One conceivable way to canonicalize lines is to use the *perpendicular* plane that goes through the origin, that's uniquely defined, and anyway just amounts to I = (0,0,d) where d is the ordinary direction vector of the line; and a point J in that plane that the line goes through, which just amounts to J=(r^2,1,E) with Q(I,J) = 0, i.e. E\dot d = 0. It's also the point on the line closest to the origin. The reason that we don't usually use that point as the companion to the direction vector is that the resulting set of six coordinates is not homogeneous. But here that's not an issue, since we have our standard point coordinates and plane coordinates; and for a plane through the origin, only two of the direction coordinates are really free, and then we have the one dot-product relation, so only two of the point coordinates are really free, giving us the correct dimensionality of 4 for the set of lines. So in some sense this says that we could take naively as coordinates for a line the projection of the unit direction vector to the xy plane and the projection of the line's closest point to the origin to the xy plane. That doesn't seem to have any weird gimbal locks or discontinuities or anything. And with these coordinates, you can test if the point E=x,y,z is on the line (dx,dy,cx,cy) by extending (dx,dy) to d via dz = sqrt(1-dx^2 - dy^2), extending (cx,cy) to c by determining cz via d\dot c = 0, and then checking if d\cross(E-c) = 0. And you can see if two lines are parallel just by checking if they have the same direction vector, and if not, you can see if they are coplanar by projecting both of their closest points perpendicularly onto the line in the direction of the cross product of their directions, and if the projections match they are coplanar.
#### Engine Conventions
The coordinate conventions used in the engine are different from the ones used in these notes. Marking the engine vectors and coordinates with $'$, we have
$$I' = (x', y', z', b', c'),$$
where
$$
\begin{align*}
x' & = x & b' & = b/2 \\
y' & = y & c' & = c/2. \\
z' & = z
\end{align*}
$$
The engine uses the quadratic form $Q' = -Q$, which is expressed in engine coordinates as
$$Q'(I'_1, I'_2) = x'_1 x'_2 + y'_1 y'_2 + z'_1 z'_2 - 2(b'_1c'_2 + c'_1 b'_2).$$
In the `engine` module, the matrix of $Q'$ is encoded in the lazy static variable `Q`.

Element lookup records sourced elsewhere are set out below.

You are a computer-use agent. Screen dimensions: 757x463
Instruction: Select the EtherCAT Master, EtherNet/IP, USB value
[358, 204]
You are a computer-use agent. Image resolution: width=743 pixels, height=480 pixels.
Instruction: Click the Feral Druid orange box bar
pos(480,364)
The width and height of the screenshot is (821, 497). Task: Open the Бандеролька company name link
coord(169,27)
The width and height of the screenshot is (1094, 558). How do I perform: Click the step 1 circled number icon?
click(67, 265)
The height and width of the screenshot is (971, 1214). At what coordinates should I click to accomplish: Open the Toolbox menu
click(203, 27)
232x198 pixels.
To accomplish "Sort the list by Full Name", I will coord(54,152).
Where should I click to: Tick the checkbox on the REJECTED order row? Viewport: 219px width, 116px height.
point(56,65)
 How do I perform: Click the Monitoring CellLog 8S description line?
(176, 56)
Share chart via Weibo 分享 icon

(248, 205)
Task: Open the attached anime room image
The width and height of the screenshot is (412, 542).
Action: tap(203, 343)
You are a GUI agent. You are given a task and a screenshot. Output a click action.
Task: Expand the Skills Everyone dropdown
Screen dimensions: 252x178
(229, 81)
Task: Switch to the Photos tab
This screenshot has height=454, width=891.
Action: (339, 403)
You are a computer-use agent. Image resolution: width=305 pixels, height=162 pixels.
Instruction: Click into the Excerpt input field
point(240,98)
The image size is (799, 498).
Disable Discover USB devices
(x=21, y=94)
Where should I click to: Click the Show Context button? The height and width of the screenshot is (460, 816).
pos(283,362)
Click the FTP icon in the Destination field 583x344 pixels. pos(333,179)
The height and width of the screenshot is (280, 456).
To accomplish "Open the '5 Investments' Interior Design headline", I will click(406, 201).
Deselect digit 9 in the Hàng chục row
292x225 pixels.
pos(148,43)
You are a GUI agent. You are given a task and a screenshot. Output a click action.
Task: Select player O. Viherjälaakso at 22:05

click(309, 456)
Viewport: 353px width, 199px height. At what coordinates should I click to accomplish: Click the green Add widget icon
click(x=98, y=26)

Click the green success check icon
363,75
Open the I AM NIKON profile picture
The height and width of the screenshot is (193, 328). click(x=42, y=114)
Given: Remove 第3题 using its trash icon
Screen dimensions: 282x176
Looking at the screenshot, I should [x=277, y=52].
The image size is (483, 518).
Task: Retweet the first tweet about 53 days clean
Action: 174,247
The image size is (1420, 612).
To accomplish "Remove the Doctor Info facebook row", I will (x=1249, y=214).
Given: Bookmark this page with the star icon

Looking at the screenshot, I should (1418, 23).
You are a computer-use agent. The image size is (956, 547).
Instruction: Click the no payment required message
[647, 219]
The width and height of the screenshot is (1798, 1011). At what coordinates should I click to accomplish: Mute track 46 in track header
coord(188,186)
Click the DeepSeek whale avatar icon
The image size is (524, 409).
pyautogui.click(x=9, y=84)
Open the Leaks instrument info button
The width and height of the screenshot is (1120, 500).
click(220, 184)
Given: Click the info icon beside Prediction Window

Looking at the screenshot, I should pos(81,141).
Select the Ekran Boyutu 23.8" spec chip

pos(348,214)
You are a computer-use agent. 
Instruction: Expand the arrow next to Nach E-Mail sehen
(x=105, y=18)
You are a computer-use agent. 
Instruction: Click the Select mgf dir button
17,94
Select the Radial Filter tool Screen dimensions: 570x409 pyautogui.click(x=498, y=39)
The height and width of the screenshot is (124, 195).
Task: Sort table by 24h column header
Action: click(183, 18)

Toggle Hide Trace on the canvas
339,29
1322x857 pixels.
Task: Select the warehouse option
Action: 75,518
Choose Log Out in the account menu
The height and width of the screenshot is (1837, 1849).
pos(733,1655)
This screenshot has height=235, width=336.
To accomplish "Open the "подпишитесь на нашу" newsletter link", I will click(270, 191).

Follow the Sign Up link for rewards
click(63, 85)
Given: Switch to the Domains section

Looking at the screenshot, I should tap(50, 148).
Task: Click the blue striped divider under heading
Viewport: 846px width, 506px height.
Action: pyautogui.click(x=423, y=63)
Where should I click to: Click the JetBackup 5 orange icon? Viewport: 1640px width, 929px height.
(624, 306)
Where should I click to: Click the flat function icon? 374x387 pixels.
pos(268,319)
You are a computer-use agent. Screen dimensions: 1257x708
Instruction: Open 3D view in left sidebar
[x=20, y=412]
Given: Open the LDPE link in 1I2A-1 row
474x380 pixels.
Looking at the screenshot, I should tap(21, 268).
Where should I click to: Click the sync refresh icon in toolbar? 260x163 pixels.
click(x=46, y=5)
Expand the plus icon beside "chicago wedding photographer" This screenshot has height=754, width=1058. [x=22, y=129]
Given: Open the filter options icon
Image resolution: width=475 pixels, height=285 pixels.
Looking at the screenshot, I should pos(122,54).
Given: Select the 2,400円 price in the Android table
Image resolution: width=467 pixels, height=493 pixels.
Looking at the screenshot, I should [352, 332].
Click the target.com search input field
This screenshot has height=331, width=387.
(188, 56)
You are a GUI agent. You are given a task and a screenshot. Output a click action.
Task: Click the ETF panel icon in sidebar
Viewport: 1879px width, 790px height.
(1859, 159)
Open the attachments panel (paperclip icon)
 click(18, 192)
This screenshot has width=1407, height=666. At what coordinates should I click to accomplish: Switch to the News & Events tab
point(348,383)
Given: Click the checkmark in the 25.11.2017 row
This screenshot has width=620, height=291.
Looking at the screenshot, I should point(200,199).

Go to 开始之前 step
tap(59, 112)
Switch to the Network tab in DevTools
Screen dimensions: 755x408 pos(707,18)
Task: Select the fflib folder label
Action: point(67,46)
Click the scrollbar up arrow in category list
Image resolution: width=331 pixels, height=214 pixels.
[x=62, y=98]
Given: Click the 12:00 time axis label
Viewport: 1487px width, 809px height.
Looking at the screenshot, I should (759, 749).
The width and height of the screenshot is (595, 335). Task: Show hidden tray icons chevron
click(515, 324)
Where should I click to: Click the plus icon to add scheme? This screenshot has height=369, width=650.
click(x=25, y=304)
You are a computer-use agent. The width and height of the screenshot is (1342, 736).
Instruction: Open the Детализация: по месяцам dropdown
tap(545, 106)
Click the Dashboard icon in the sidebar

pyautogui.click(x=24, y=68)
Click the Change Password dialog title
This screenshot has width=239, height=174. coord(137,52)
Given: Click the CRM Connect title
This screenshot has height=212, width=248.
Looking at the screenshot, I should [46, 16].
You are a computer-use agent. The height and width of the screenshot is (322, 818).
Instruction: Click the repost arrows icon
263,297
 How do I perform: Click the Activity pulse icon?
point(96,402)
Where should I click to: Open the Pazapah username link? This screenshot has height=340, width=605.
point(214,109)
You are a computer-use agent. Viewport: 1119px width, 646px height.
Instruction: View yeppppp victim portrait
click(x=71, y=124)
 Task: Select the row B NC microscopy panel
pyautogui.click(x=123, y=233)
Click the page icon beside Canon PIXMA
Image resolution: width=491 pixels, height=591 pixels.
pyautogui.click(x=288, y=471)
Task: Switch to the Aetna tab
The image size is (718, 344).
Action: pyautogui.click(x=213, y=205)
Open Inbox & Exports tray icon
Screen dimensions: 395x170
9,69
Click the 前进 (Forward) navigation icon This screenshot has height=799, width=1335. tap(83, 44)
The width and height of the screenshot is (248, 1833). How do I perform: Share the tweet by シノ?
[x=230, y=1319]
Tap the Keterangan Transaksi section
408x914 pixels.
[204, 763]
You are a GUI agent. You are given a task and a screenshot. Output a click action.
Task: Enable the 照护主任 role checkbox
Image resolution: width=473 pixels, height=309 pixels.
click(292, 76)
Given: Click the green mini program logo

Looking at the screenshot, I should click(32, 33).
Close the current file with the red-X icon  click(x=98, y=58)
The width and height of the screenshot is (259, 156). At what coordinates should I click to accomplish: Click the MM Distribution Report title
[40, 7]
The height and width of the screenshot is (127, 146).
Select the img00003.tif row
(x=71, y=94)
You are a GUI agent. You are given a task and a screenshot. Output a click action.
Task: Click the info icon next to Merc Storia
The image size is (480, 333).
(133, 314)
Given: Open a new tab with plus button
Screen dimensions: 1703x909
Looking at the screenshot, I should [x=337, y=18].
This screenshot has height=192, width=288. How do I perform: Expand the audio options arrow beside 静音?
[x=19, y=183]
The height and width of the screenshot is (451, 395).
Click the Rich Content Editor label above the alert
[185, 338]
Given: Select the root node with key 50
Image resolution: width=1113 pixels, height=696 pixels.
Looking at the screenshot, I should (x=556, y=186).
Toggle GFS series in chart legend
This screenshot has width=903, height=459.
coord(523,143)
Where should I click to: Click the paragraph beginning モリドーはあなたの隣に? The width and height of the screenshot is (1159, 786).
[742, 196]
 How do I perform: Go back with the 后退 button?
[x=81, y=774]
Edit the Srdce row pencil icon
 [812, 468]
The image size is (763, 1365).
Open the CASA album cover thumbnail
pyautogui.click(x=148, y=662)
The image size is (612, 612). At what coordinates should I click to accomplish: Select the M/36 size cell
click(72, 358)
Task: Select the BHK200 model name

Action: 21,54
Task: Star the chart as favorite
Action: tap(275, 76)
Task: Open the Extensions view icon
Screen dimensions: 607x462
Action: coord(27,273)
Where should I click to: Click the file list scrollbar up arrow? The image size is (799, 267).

In the engine's coordinate conventions, a sphere with radius $r > 0$ centered on $P = (P_x, P_y, P_z)$ is represented by the vector
$$I'_s = \left(\frac{P_x}{r}, \frac{P_y}{r}, \frac{P_z}{r}, \frac1{2r}, \frac{\|P\|^2 - r^2}{2r}\right),$$
which has the normalization $Q'(I'_s, I'_s) = 1$. The point $P$ is represented by the vector
$$I'_P = \left(P_x, P_y, P_z, \frac{1}{2}, \frac{\|P\|^2}{2}\right).$$
In the `engine` module, these formulas are encoded in the `sphere` and `point` functions.